:: TEXTE SOURCE ::
>>>

Sânandrei en Roumanie est un village pauvre avec des maisons délabrées et des chemins boueux. 80 % des jeunes n'y ont pas de travail, et une famille peut s'estimer heureuse quand elle possède un jardin dans lequel poussent des légumes et des patates.
Alina est devant la maison de ses parents, l'une des plus vieilles de Sânandrei, elle porte des bottes de fourrure, un jean étroit et raconte pourquoi elle voulait s'en aller, il y a 4 ans, alors qu'elle en avait tout juste 22. Elle parle de son père qui buvait, qui battait sa mère et parfois sa fille. Alina n'avait pas de travail et pas d'argent.
Par le nouvel ami d'une amie elle avait entendu parler de l'Allemagne : que l'on pouvait se faire facilement 900 euros par mois en se prostituant.
Alina se mit à réfléchir. Tout lui sembla mieux que Sânandrei. "Je pensais que j'aurais ma propre chambre, une salle de bain et pas beaucoup de clients." En été 2009, son amie et elle sont montées dans la voiture de l'homme et ont traversé la Hongrie, la Slovaquie, la Tchéquie jusqu'à la capitale allemande. Pas dans le quartier chic de Berlin-Mitte mais à Schönefeld, où déjà le nom de l'établissement indiquait le niveau "Airport Muschis" ["Muschi" signifie "vulve" en argot allemand ("la moule") NDLT]. Spécialité de la maison : les tarifs forfaitaires. Pour 100 euros la soirée, le client s'offrait du sexe à volonté aussi souvent et aussi longtemps qu'il le voulait.

<<<

Enregistrements sur la localisation d'éléments à l'écran:
>>>

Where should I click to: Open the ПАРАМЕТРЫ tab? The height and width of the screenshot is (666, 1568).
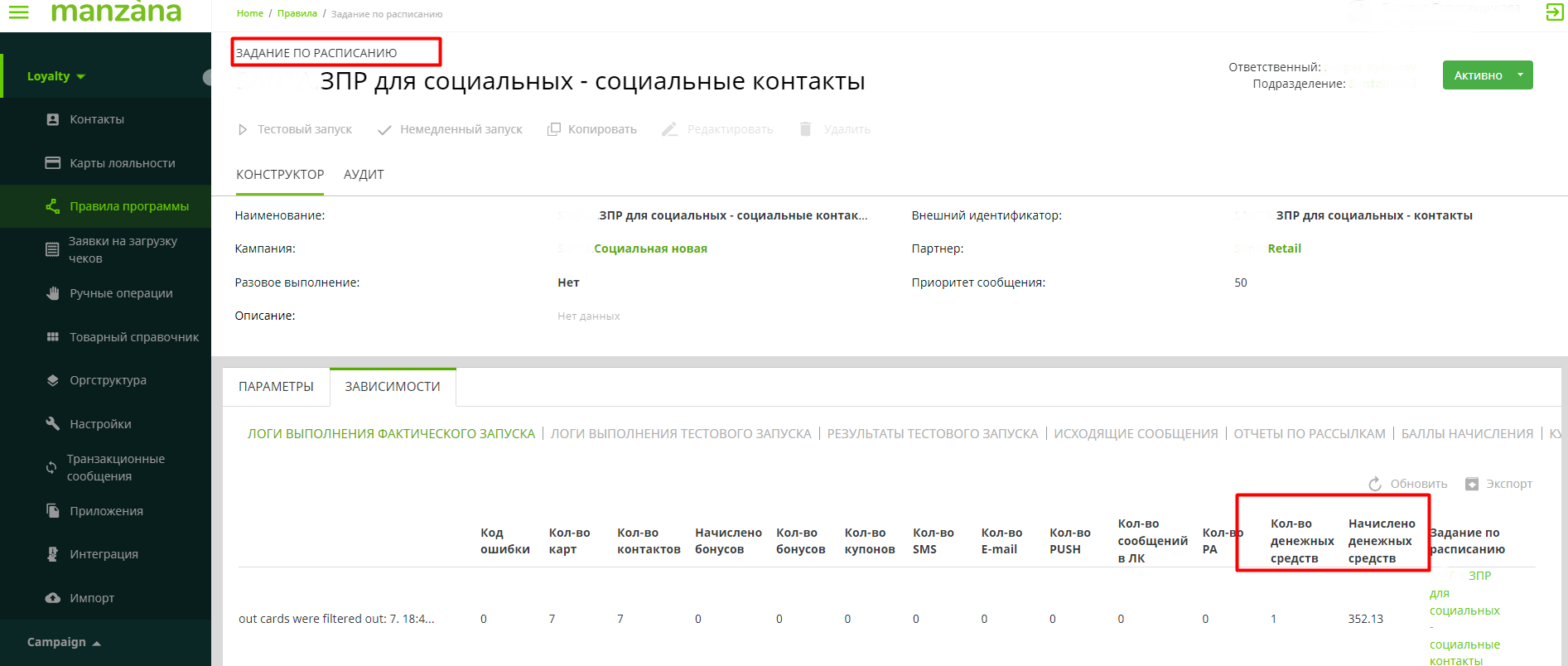[x=276, y=387]
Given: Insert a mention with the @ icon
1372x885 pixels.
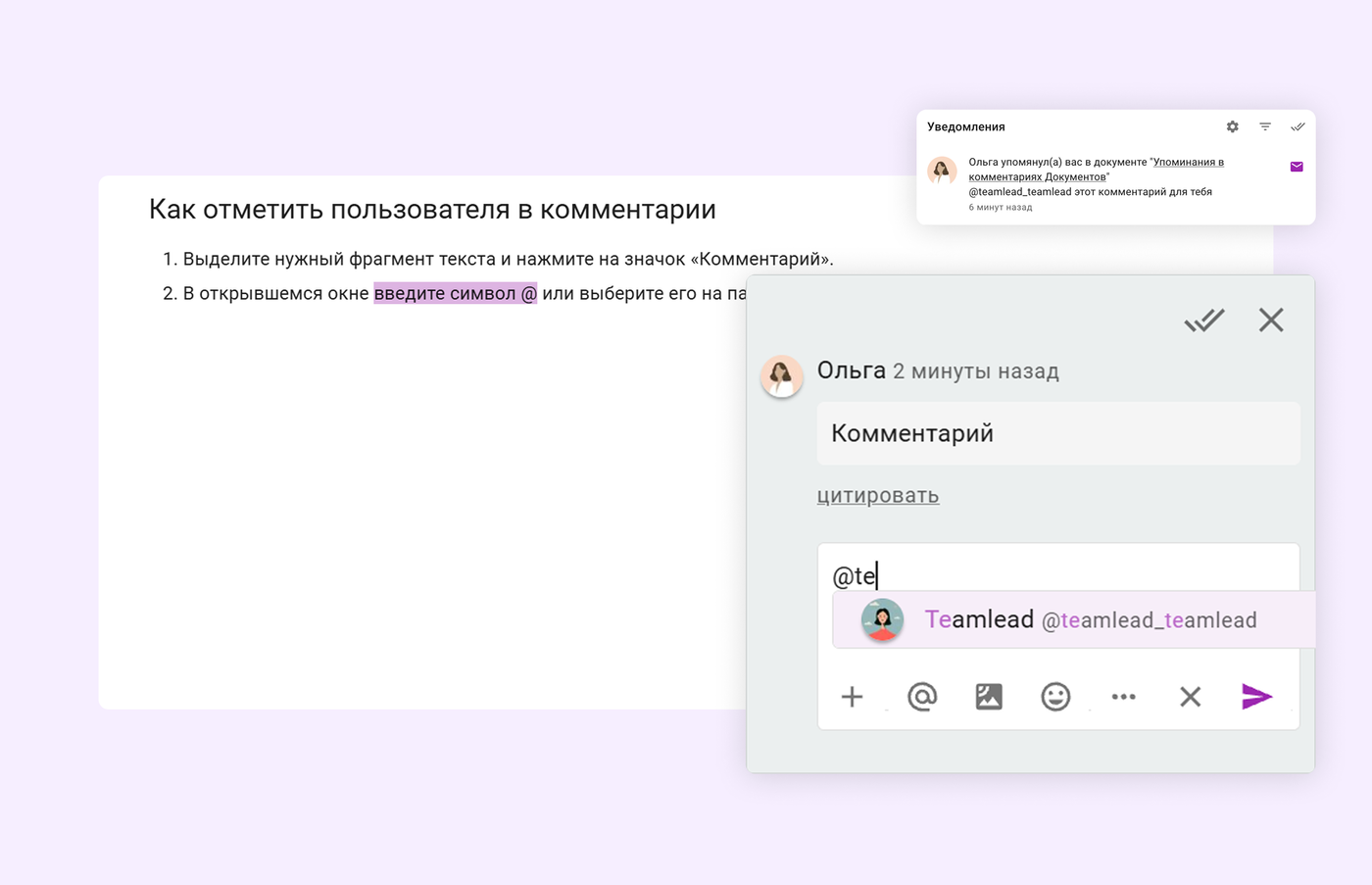Looking at the screenshot, I should click(922, 697).
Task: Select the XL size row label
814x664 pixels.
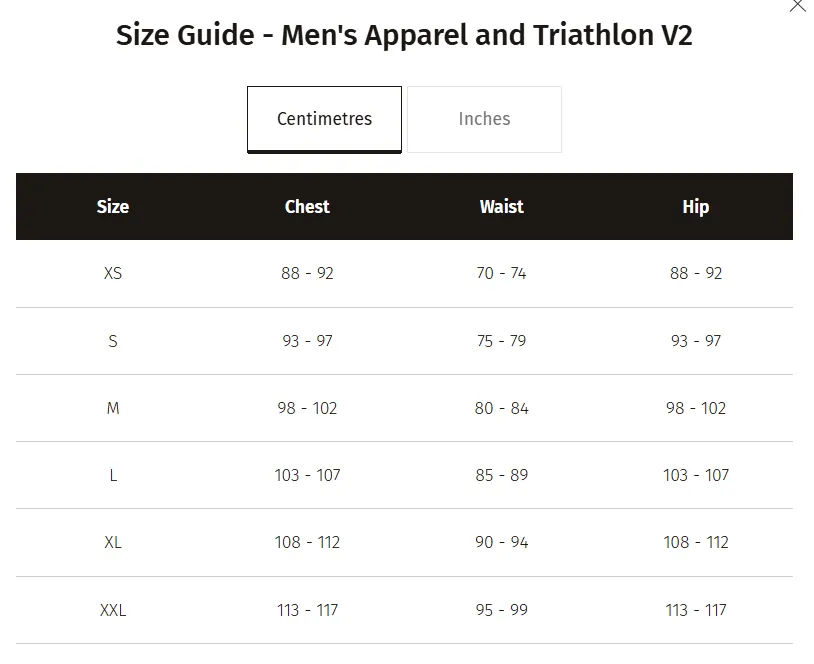Action: (113, 542)
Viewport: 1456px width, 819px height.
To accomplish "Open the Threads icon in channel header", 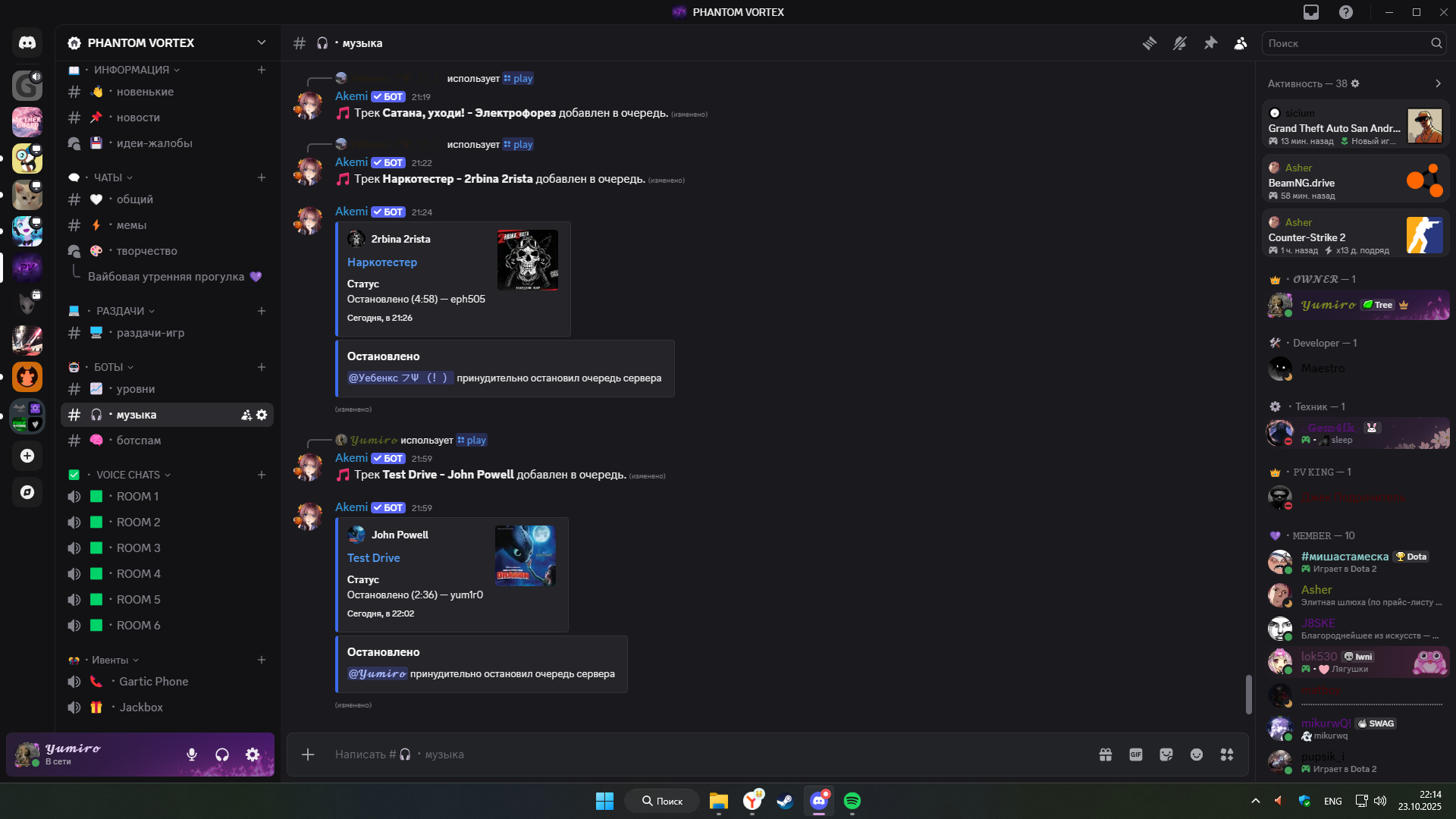I will 1150,43.
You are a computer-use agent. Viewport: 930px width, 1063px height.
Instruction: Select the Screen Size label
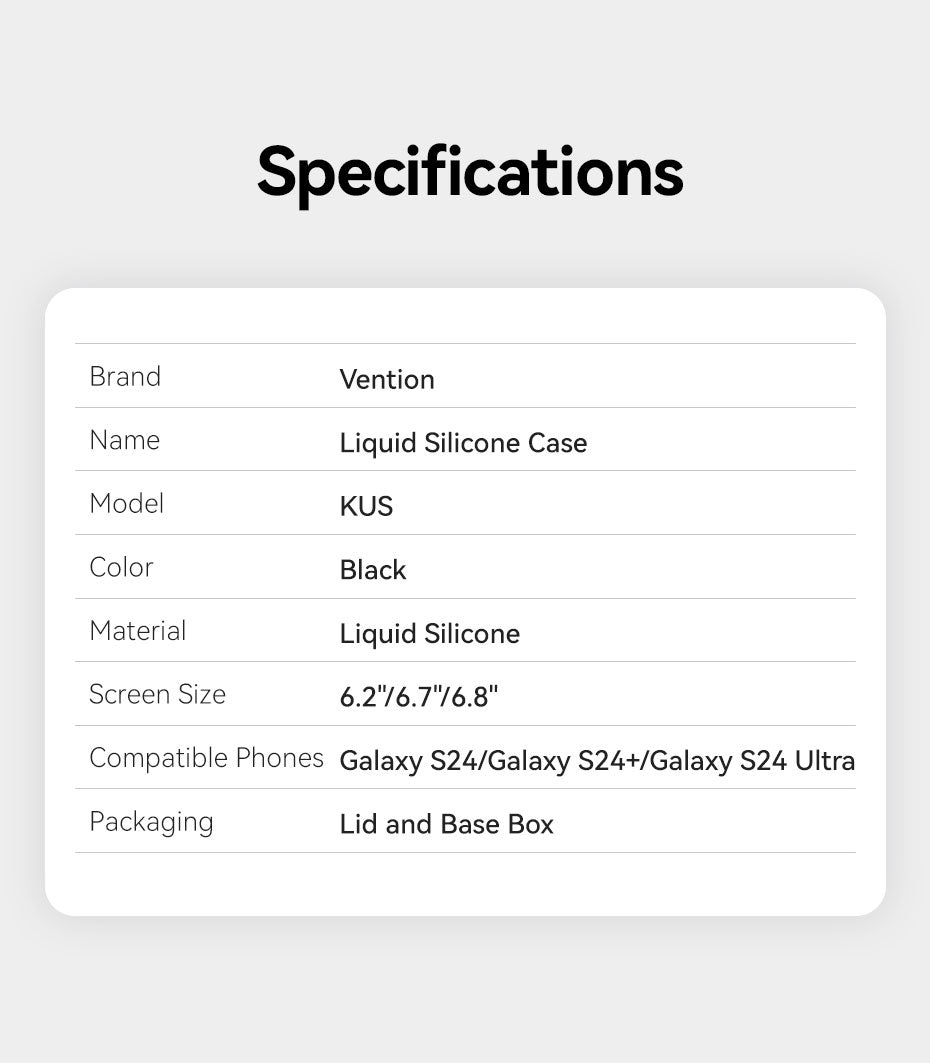[157, 694]
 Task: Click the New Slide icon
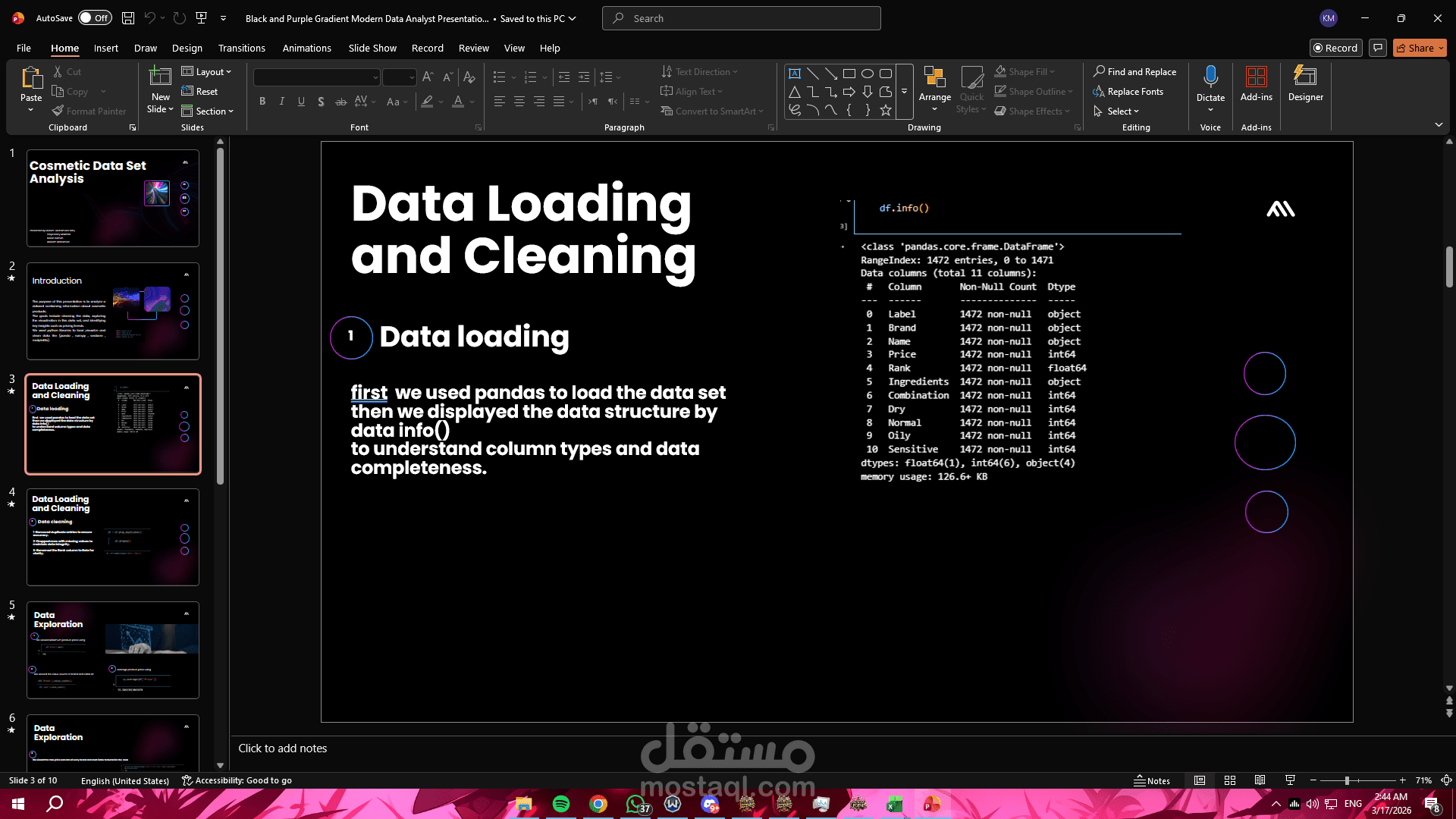pyautogui.click(x=160, y=77)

<<<

:: À COMPLÉTER ::
A. Comptez les lignes des enregistrements où figure la chaîne « Viewport », en tenant compte de la casse. Donnez seulement ce nombre.
B. Poursuivez le texte sur Alina et le village de Sânandrei à partir de sa dernière phrase.

:: RÉPONSES ::
A. 2

B.
Tout se passa très vite, raconte Alina. Il y avait là des Roumains qui connaissait l'homme avec lequel elles étaient venues. Elle dut donner ses effets et recevoir en échange des dessous minuscules. Quelques heures après son arrivée, elle dut recevoir les premiers clients. Si elle n'était pas assez gentille avec eux, on lui diminuait ses revenus.
Les clients berlinois payaient le forfait à l'entrée. Certains à l'aide de produits spéciaux tenaient toute la nuit. Il y avait la queue devant la chambre d'Alina. Au bout d'un moment, elle a renoncé à compter le nombre d'hommes qui montaient dans son lit. "Je l'ai refoulé", dit-elle, "ils étaient tellement ! Tous les jours".
Alina dit qu'elle et les autres femmes devaient donner 800 euros par semaine aux proxénètes. Dans un dortoir, elle devait partager un lit avec trois autres femmes, il ne s'y trouvait aucun autre meuble. De l'Allemagne elle n'aurait vu que la station-service Esso du coin. Là, elle avait le droit, accompagnée d'un surveillant, d'acheter des cigarettes et des chips. Le reste du temps, elle était sequestrée dans le club.
D'après l'enquête qui a été faite par la suite, les femmes du club offraient des relations vaginales, orales et anales et lors des gangbang devaient servir plusieurs clients en même temps. Sans capote. "Je n'avais pas le droit de refuser quoi que ce soit" dit Alina. Pendant les règles, elle se mettait une petite éponge à l'intérieur pour que les clients ne s'en apercoivent pas.
Elle n'a presque pas été battue, les autres femmes non plus. "Ils ont dit qu'ils connaissaient assez de gens en Roumanie, qu'ils savaient où habitaient nos parents. Cela a suffit". De temps en temps, Alina appelait sa mère sur un portable. Elle lui mentait, racontait que c'était super en Allemagne. Une fois, un proxénète donna 600 euros à Alina, elle parvint à l'envoyer à sa famille.
L'histoire d'Alina n'est pas unique en Allemagne. Des organisations humanitaires et des experts évaluent à 200 000 les prostituées qui travaillent en Allemagne. D'après plusieurs enquêtes - comme celles de Tampep, le réseau européen pour la prévention contre le HIV/STI et de santé chez les travailleuses du sexe migrantes - 65 à 80% des femmes viennent de l'étranger. La plupart vient de la Roumanie et de la Bulgarie.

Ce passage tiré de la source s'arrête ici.